Die Probleme sind vielfältig, eines ist jedoch, dass in den USA mittlerweile fast jeder auf irgendeine Art von weiterführender Bildungseinrichtung gehen möchte und auch geht.

Elite Universitäten haben hingegen in Teilen ein ganz eigenes Problem: Manche der Studenten sind haben die Aufnahmetests in den Kerngebieten extrem gut gemeistert, dafür aber in anderen Gebieten schlecht oder nur mittelmäßig abgeschnitten. Diese Leute werden ebenfalls gefördert, um ihr allgemeines Wissensniveau zu erhöhen.

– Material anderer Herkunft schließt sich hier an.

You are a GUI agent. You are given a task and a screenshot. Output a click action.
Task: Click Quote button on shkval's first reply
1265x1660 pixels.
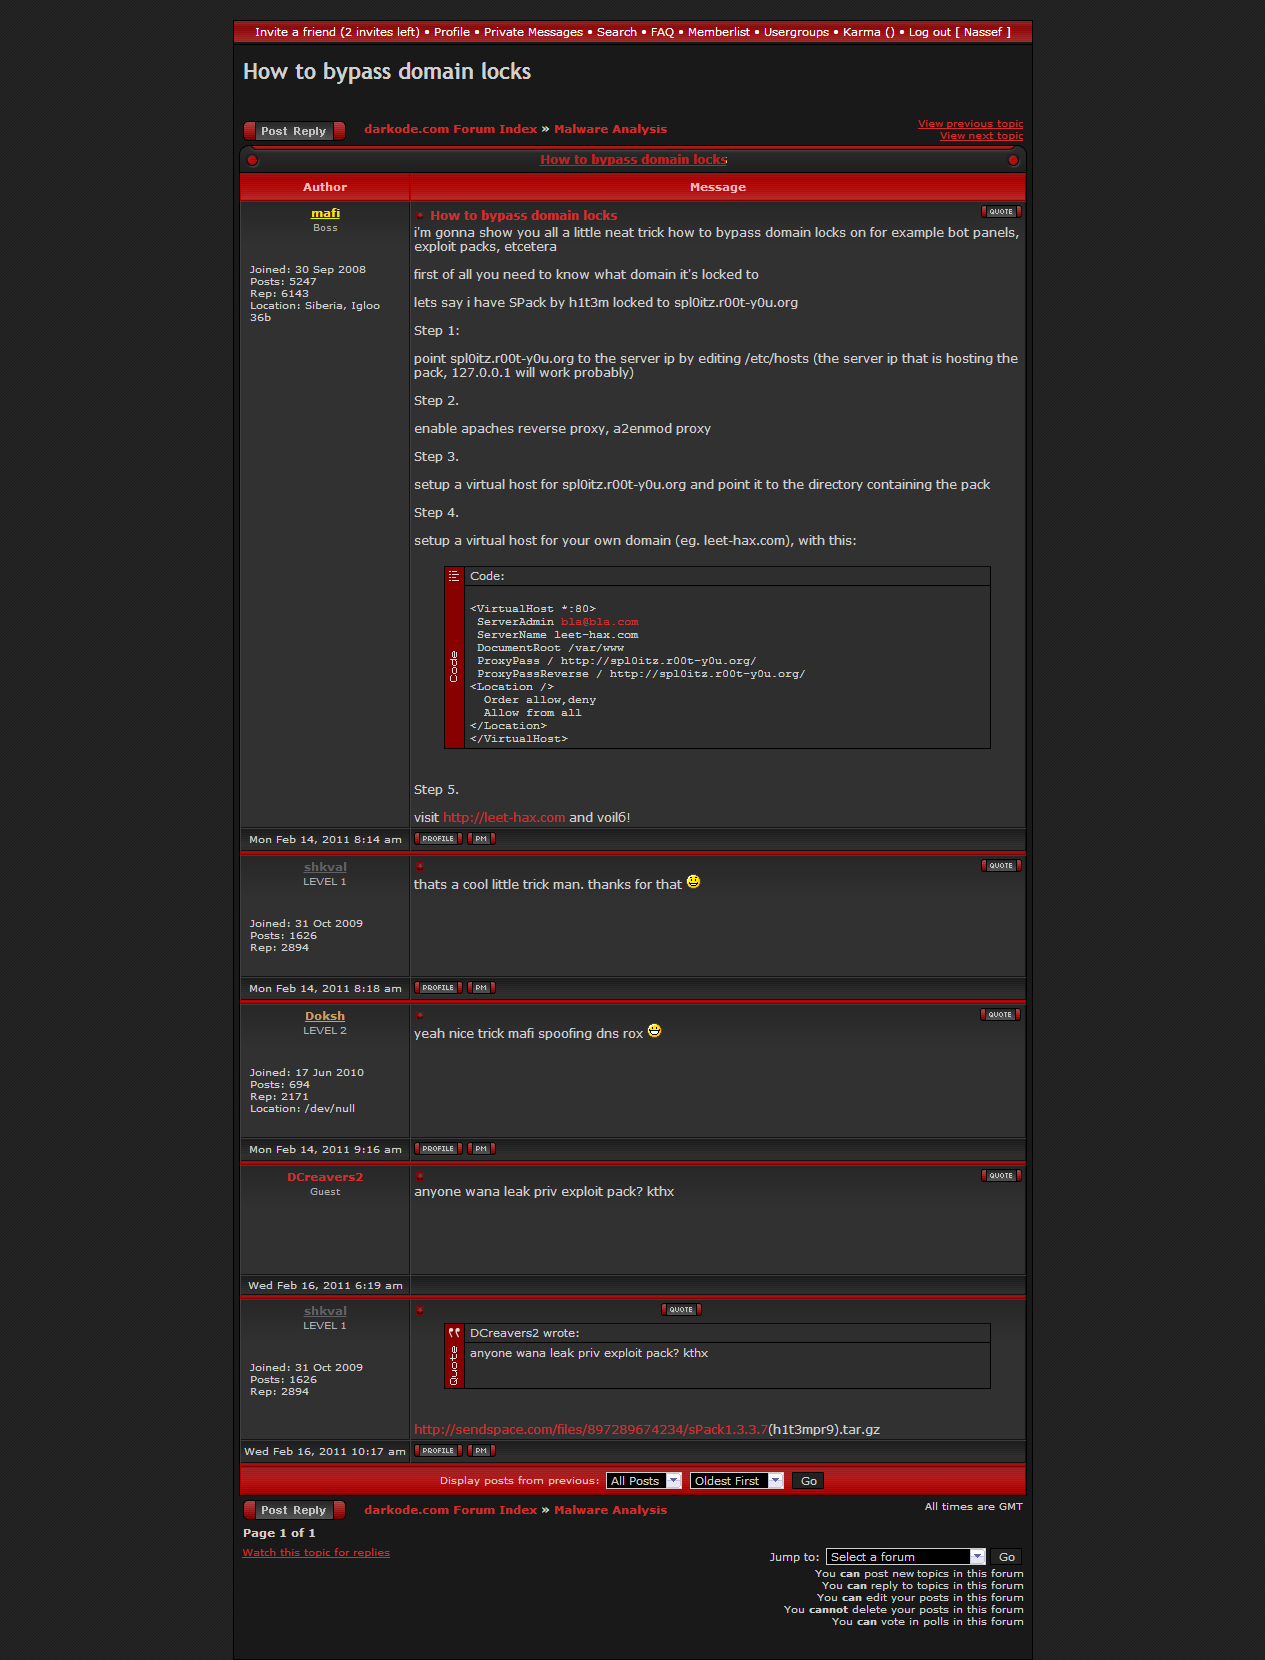click(1001, 866)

In manchen Bundesstaaten zählen auch Personen in die Statistik, welche sich einfach nur für etwas interessieren. Ich war zum Beispiel in Grundkursen und Vorbereitungskursen in Biologie und Chemie, weil mich die Thematik interessiert hat, ohne aber eine der beiden Richtungen auch nur im Ansatz zu studieren. Das hätte mich in manchen Bundesstaaten zu einem "hilfsbedürftigen Studenten" gemacht, obwohl das eben rein faktisch Unsinn gewesen wäre.



Zu deiner Aussage über US-Schulen:
So viele gute Schulen mit guter Ausstattung es auch gibt, es gibt auch viele schlechte Schulen. Das wird zwar seit den frühen Neunzigern von Jahr zu Jahr besser, gerade in Problembezirken, aber noch ist diese Entwicklung nicht abgeschlossen - leider.